■ **SUPPLIED DATA**

==================================================

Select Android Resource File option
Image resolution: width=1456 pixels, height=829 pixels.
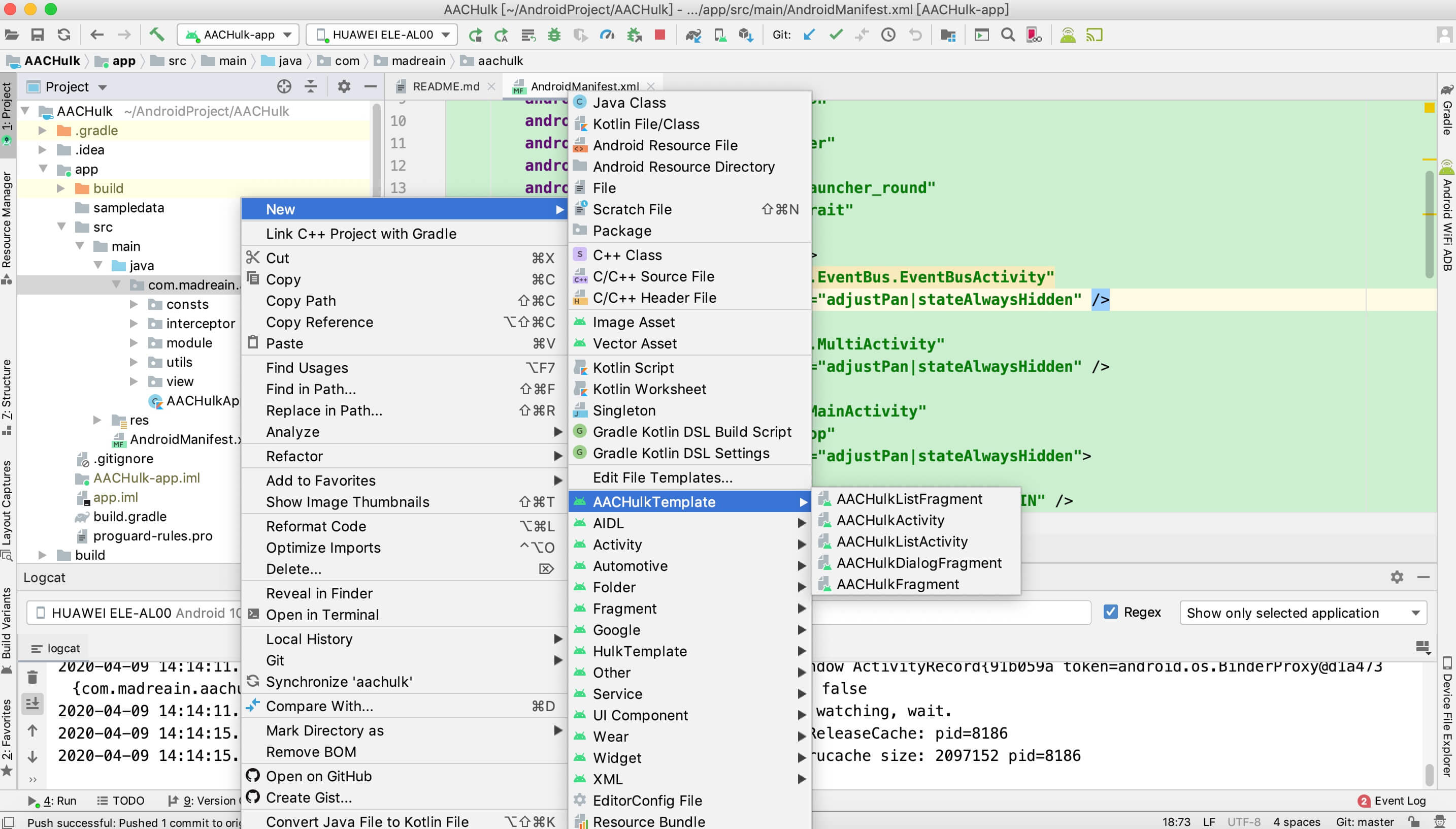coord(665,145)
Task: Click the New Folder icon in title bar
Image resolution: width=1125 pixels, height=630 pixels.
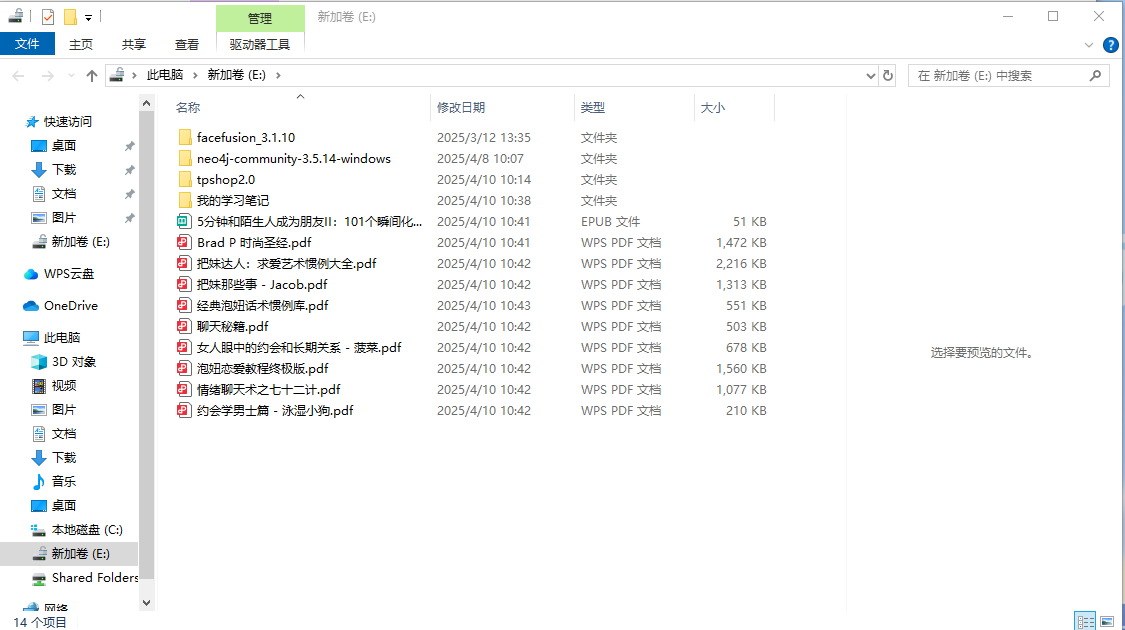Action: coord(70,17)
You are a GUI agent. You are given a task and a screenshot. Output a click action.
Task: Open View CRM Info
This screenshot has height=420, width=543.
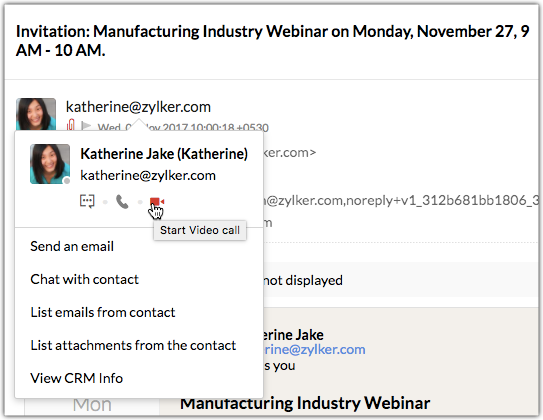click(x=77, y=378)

==================================================

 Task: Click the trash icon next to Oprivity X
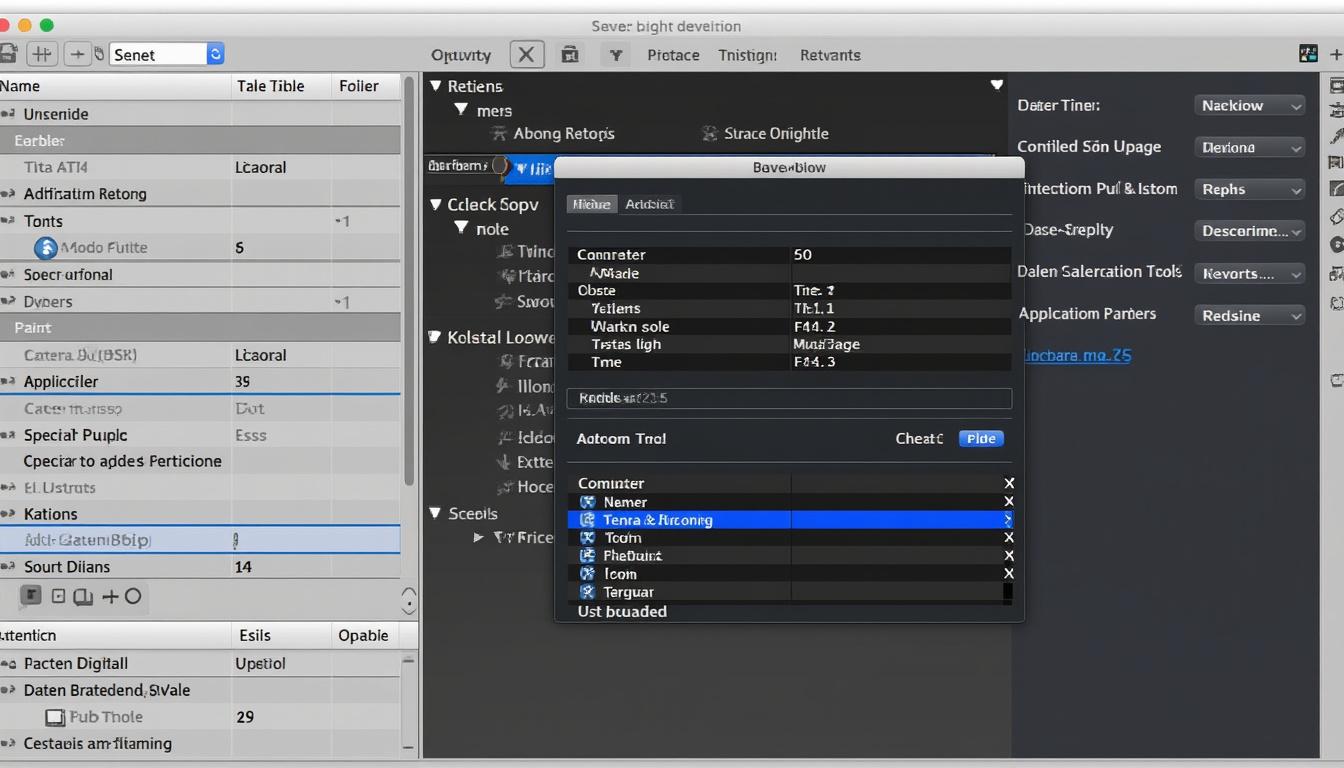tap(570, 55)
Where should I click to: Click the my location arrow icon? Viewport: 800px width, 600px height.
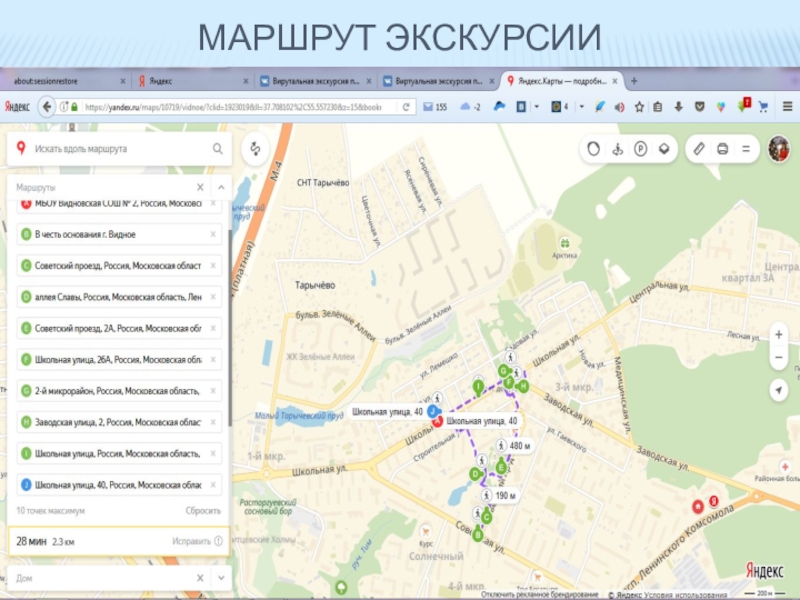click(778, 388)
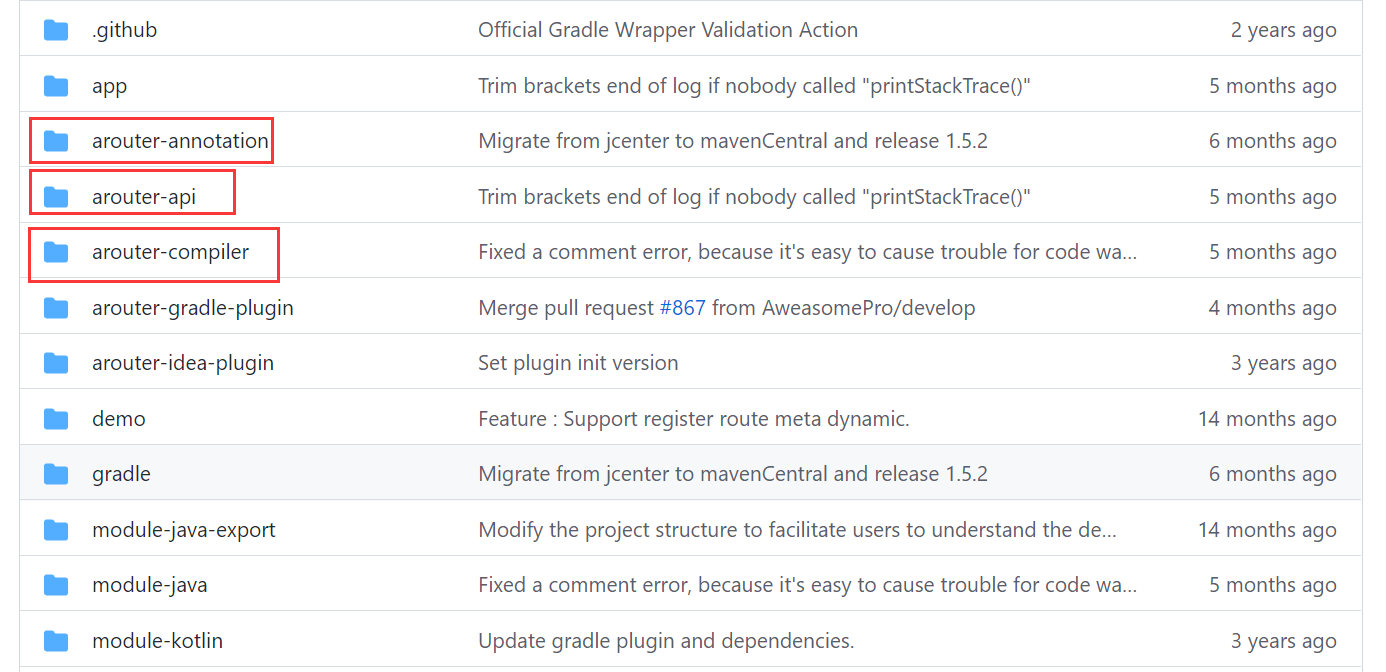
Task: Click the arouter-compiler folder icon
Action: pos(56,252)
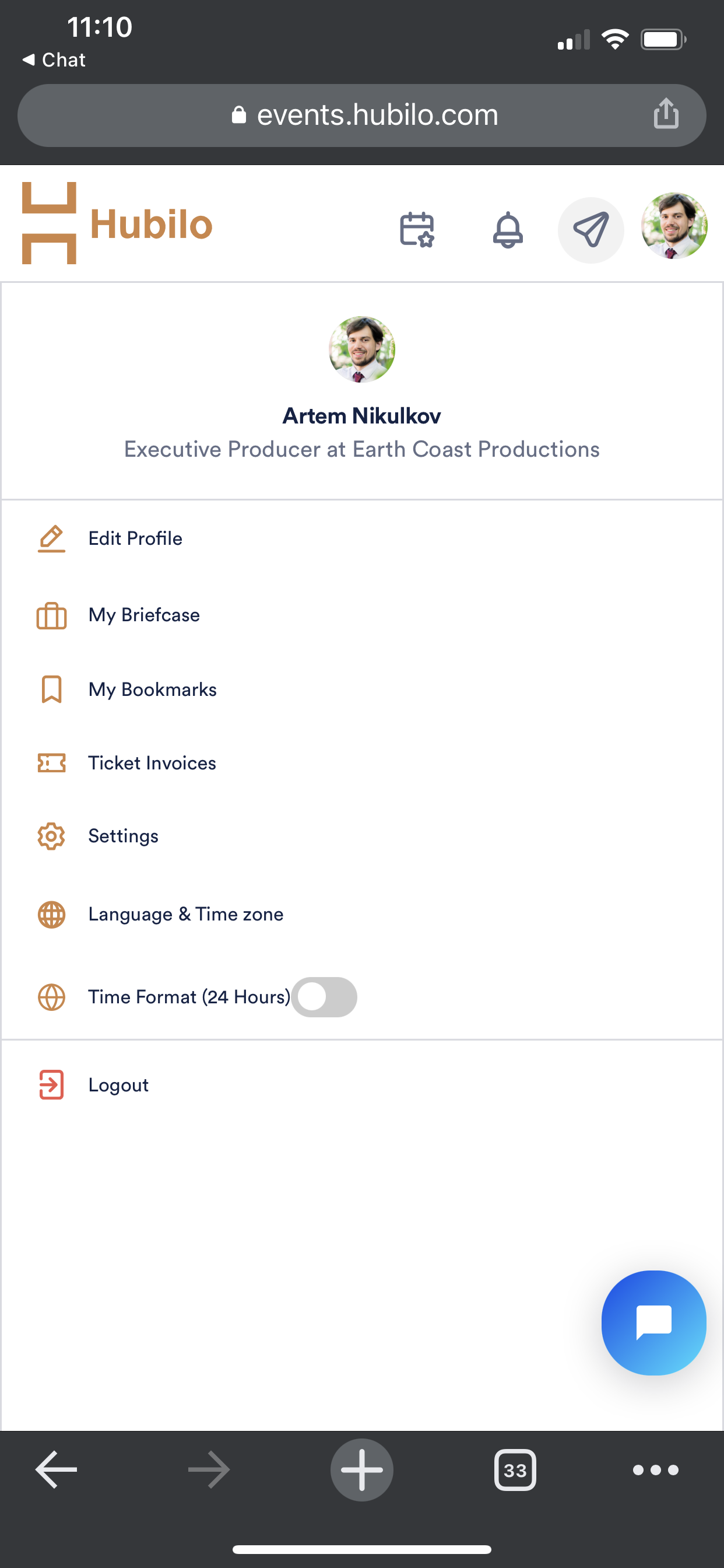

==================================================

■ **THE TASK**
The answer should consist only of the lines above from the one with "Image resolution: width=1456" through the one with "Task: Open View CRM Info", repeated exactly, with no pictures among them.

■ **REPLY**
Image resolution: width=1456 pixels, height=829 pixels.
coord(665,145)
Task: Click the New Folder icon in title bar
Image resolution: width=1125 pixels, height=630 pixels.
Action: coord(70,17)
You are a GUI agent. You are given a task and a screenshot. Output a click action.
Task: Open View CRM Info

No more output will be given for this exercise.